U.S. gold futures surged to an all-time high of $3,534 per ounce on Friday after President Donald Trump announced tariffs on imported gold bars, sparking a wave of safe-haven buying and market speculation.
The most actively traded COMEX contract rallied sharply following confirmation from U.S. Customs and Border Protection that one-kilogram and 100-ounce bars would face reciprocal tariffs. The move is unusual in the gold market, which is typically shielded from trade-war measures.

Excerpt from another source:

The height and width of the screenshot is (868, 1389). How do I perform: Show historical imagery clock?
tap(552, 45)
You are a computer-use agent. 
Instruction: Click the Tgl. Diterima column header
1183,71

Tariffs Trigger Price Spike and Speculation
The new tariffs make imported gold more expensive, pushing futures prices above spot prices and creating arbitrage opportunities. This has fueled speculative buying and raised concerns over potential short squeezes, particularly as most U.S. gold imports come from Switzerland — a top target of the tariff policy.

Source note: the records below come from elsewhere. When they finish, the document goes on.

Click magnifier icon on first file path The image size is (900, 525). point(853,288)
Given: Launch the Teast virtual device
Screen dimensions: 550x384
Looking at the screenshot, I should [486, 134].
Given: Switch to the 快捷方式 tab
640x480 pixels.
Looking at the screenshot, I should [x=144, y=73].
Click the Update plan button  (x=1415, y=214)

“Trump's tariffs on 100-ounce and 1-kilo gold bars could wreak havoc on the COMEX," said gold advocate Peter Schiff. "Prices could soar as shorts rush to cover to avoid paying 39% tariffs."
Impact on Bitcoin and Tokenized Gold
Historically, gold price surges during macro uncertainty have also benefited Bitcoin (BTC), often dubbed “digital gold.” While BTC slipped about 1% in the past 24 hours, tokenized gold products like PAX Gold (PAXG) and Tether Gold (XAUT) saw modest gains.

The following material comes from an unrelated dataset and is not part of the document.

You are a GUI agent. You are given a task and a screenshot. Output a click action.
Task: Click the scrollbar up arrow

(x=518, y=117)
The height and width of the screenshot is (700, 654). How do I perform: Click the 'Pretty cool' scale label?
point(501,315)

Analysts note that tariffs on physical gold could strengthen Bitcoin’s appeal, as it remains free from customs duties and is globally transferable without physical delivery risks.
White House Clarification
Later in the day, a White House official told Bloomberg that an executive order would clarify that gold bar imports will be exempt from tariffs, calling earlier reports “misinformation.” This led to a brief pullback in both spot and futures prices.